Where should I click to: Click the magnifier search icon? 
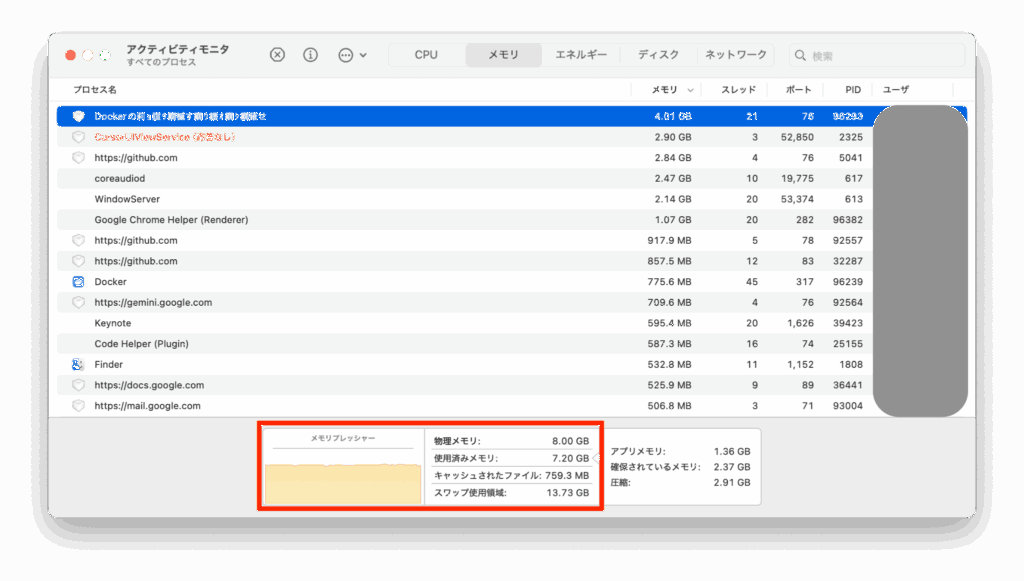click(x=800, y=56)
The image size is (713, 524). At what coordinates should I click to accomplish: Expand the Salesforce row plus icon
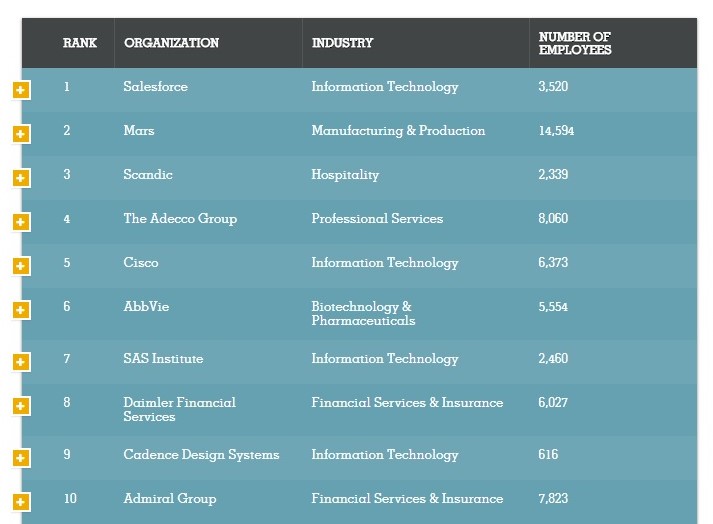[20, 90]
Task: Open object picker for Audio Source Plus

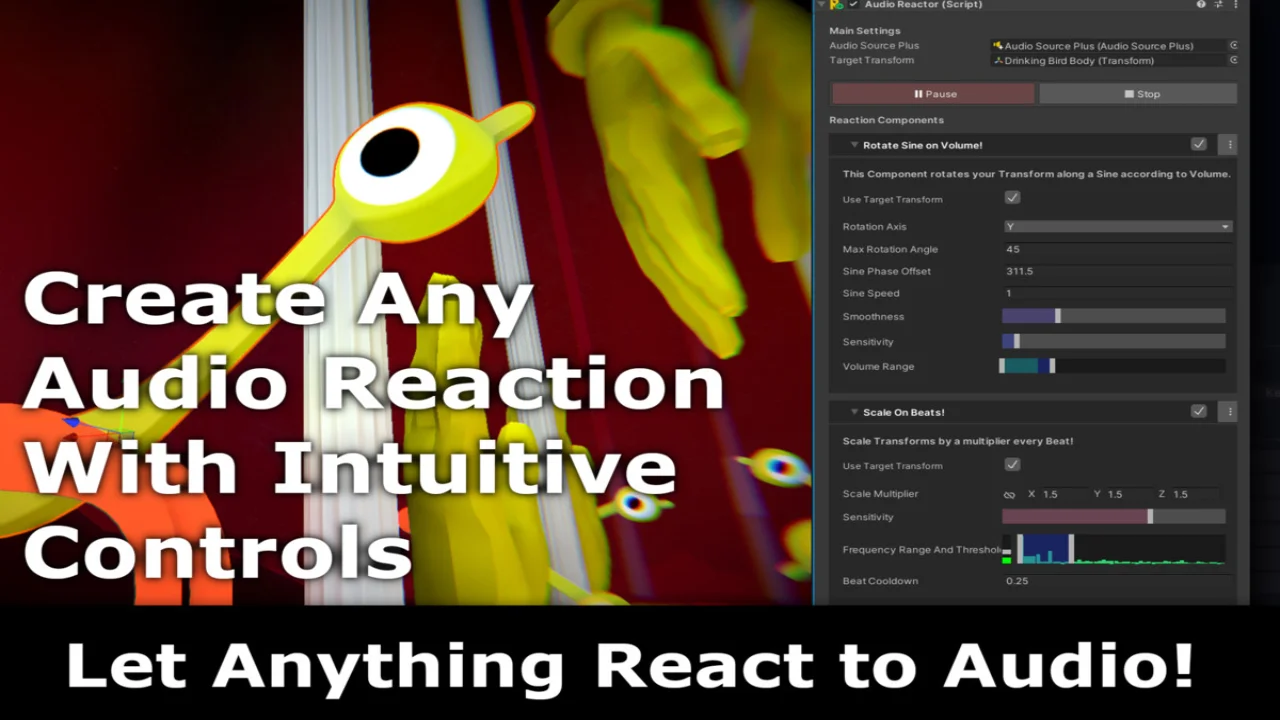Action: pos(1233,46)
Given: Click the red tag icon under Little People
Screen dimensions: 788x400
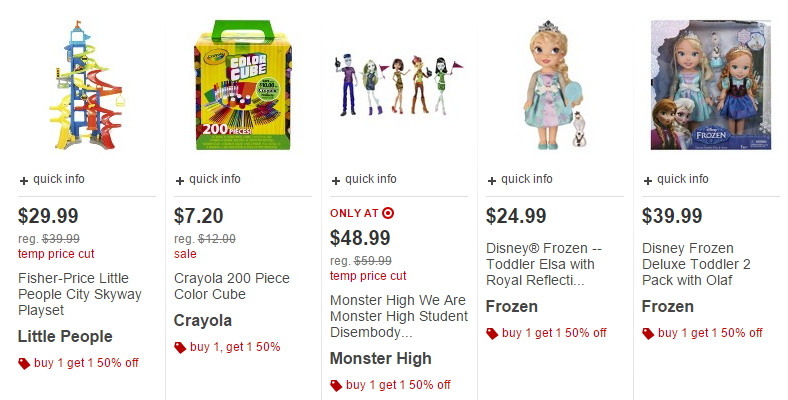Looking at the screenshot, I should 24,363.
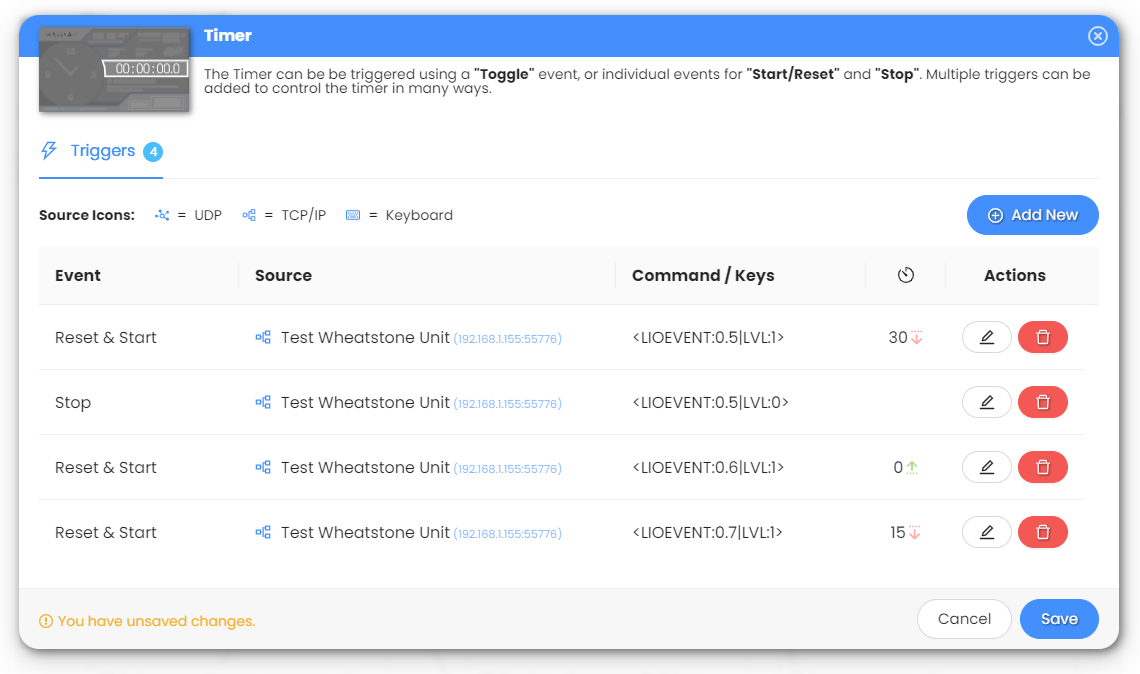Edit the LIOEVENT:0.6|LVL:1 trigger
Image resolution: width=1140 pixels, height=674 pixels.
click(986, 468)
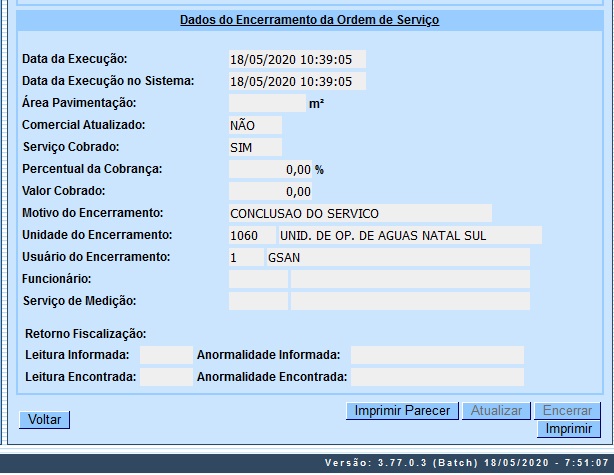Image resolution: width=614 pixels, height=475 pixels.
Task: Click the Motivo do Encerramento field
Action: tap(360, 213)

==*==

*REQUIRED ACTION*: Repeat exactly the lines above, from the line containing "Given: Click the" through the last line of the records, inclusive; omit any pictures.

*RESPONSE TO THE TASK*:
Given: Click the red tag icon under Little People
Screen dimensions: 788x400
Looking at the screenshot, I should 24,363.
Edit the LIOEVENT:0.6|LVL:1 trigger
Image resolution: width=1140 pixels, height=674 pixels.
click(986, 468)
Image resolution: width=614 pixels, height=475 pixels.
Task: Click the Motivo do Encerramento field
Action: tap(360, 213)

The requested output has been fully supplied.